E6含有抽出液中のE6による各臓器中の脂質抗酸化作用と腎臓中のDNA抗酸化作用に由来する疲労軽減作用が示唆された。
E6有群のみに血漿中コルチコステロン濃度の有意な低下が誘導され、E6によるストレス緩和作用が示唆された。
E6含有抽出液とE6非含有抽出液の成分の違いは、E6を「含有する」か「含有しない」のみの違いである。これより、E6有群のみに観察された各臓器での脂質抗酸化作用と腎臓でのDNA抗酸化作用及び血漿中コルチコステロン濃度低下に対する関与成分はE6であることが示唆された。
1 抽出容器
2 抽出用溶液
3 生カキ肉
4 エタノール溶液
5 酢酸エチル
6 濃縮液
7 沈殿物
8 上澄み液
9 上澄み液の濃縮液
10 希釈液
10a 水層
11 酢酸エチル層

Claims (6)

  1. 生の状態では3、5-ジヒドロキシ-4-メトキシベンジルアルコール(3、5-dihydroxy-4-methoxybenzyl alcohol)が検出されない生ガキ肉を、破砕し、その破砕物を後3時間以上、80℃以上で加熱することにより、3、5-ジヒドロキシ-4-メトキシベンジルアルコール(3、5-dihydroxy-4-methoxybenzyl alcohol)を前記加熱処理したカキ肉液より生成し、前記生成された3、5-ジヒドロキシ-4-メトキシベンジルアルコール(3、5-dihydroxy-4-methoxybenzyl alcohol)を有効成分にして抗ストレス、抗抑うつ、抗疲労、抗混乱または活気増幅用カキ肉エキスを生産する、
    ことを特徴とする抗ストレス、抗抑うつ、抗疲労、抗混乱または活気増幅用カキ肉エキスを生産する方法。

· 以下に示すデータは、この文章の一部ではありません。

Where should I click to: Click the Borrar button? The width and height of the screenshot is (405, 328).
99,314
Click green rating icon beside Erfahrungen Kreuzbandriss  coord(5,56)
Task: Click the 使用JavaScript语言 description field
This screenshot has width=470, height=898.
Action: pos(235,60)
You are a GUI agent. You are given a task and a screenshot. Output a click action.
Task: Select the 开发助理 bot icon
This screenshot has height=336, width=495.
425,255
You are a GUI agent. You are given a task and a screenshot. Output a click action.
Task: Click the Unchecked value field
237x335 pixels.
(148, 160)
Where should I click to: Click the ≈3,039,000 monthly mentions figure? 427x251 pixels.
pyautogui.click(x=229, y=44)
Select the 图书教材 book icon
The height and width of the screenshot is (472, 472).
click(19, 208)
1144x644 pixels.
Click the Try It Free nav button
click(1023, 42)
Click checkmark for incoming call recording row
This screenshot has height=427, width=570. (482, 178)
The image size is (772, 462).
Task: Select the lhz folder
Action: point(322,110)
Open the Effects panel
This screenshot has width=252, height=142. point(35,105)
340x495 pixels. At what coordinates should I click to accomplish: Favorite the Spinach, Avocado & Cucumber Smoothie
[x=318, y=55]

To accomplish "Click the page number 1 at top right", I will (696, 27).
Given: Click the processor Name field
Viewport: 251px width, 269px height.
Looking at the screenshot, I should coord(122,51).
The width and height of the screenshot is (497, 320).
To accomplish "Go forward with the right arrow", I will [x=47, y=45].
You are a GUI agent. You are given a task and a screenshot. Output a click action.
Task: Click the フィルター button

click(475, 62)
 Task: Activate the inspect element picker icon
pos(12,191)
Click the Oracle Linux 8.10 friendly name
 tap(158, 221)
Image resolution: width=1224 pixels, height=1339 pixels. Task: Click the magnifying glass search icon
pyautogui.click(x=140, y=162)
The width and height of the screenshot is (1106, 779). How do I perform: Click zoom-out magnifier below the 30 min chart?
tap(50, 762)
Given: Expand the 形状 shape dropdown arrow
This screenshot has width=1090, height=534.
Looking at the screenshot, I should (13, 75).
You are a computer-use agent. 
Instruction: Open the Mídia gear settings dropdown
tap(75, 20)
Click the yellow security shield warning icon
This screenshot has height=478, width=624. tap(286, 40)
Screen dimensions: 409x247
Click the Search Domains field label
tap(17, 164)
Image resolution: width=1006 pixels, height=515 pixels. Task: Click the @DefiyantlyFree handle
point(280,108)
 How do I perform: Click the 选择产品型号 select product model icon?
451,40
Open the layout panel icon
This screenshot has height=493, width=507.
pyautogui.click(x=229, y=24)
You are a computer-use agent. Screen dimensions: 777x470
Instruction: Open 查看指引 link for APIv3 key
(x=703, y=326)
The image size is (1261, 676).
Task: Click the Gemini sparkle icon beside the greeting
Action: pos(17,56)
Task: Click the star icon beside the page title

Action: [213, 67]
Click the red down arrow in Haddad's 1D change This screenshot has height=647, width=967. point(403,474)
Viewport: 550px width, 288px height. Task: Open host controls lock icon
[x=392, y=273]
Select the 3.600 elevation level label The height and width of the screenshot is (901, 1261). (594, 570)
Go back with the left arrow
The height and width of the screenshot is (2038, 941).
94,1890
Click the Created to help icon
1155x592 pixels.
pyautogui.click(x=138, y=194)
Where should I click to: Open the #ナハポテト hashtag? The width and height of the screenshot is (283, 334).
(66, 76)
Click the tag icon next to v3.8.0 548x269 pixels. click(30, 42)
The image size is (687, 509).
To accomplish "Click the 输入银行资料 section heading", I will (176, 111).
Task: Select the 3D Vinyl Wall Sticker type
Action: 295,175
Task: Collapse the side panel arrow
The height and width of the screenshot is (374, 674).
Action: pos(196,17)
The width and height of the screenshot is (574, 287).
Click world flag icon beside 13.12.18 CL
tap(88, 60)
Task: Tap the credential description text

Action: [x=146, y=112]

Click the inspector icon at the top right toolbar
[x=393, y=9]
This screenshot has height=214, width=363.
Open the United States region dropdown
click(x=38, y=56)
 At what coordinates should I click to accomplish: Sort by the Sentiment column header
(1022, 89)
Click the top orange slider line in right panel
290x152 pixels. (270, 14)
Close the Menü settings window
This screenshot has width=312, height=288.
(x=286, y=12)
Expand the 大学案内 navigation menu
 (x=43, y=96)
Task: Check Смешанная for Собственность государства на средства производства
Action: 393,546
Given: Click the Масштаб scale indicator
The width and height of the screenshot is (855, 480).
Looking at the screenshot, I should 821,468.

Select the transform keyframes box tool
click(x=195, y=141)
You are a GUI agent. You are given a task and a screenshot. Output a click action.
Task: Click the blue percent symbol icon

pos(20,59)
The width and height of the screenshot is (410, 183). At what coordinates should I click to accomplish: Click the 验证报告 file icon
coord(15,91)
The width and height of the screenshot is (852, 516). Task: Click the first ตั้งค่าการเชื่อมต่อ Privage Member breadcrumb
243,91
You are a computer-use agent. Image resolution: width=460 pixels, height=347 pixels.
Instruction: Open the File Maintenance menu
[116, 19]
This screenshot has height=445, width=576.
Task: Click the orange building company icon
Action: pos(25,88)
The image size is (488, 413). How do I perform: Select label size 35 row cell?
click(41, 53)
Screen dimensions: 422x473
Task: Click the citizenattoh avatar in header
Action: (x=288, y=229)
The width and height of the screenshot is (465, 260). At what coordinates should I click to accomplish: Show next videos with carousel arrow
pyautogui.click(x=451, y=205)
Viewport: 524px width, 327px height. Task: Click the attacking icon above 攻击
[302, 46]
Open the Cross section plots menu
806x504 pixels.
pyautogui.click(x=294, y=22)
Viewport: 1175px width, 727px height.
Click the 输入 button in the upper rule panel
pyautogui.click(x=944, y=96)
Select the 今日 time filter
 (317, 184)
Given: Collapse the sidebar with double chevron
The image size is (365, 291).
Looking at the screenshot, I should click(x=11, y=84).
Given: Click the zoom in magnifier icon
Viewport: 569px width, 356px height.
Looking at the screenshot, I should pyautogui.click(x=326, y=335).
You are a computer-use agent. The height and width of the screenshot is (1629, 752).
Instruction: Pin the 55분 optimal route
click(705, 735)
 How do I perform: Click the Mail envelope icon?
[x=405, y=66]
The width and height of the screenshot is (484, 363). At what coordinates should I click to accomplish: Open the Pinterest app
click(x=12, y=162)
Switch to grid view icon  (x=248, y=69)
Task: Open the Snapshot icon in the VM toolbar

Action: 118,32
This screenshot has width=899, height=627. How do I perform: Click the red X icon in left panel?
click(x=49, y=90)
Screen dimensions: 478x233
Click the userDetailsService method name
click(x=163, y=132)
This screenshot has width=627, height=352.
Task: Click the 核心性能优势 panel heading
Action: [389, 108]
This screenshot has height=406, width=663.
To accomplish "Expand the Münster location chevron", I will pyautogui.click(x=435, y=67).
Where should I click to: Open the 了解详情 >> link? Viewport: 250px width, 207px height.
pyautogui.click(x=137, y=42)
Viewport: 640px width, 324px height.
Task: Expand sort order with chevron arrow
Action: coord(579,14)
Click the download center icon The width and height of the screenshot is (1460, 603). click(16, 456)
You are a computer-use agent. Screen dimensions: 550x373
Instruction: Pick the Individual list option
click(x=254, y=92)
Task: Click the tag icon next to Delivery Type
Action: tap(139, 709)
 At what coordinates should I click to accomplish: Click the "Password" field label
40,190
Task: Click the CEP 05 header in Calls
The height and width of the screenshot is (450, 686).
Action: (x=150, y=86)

  2. 生の状態では3、5-ジヒドロキシ-4-メトキシベンジルアルコール(3、5-dihydroxy-4-methoxybenzyl alcohol)が検出されない生ガキ肉を、破砕し、その破砕物を6時間以上、98℃乃至100℃で加熱することにより、3、5-ジヒドロキシ-4-メトキシベンジルアルコール(3、5-dihydroxy-4-methoxybenzyl alcohol)を前記加熱処理したカキ肉液より生成し、前記生成された3、5-ジヒドロキシ-4-メトキシベンジルアルコール(3、5-dihydroxy-4-methoxybenzyl alcohol)を有効成分にして抗ストレス、抗抑うつ、抗疲労、抗混乱または活気増幅用カキ肉エキスを生産する、
    ことを特徴とする抗ストレス、抗抑うつ、抗疲労、抗混乱または活気増幅用カキ肉エキスを生産する方法。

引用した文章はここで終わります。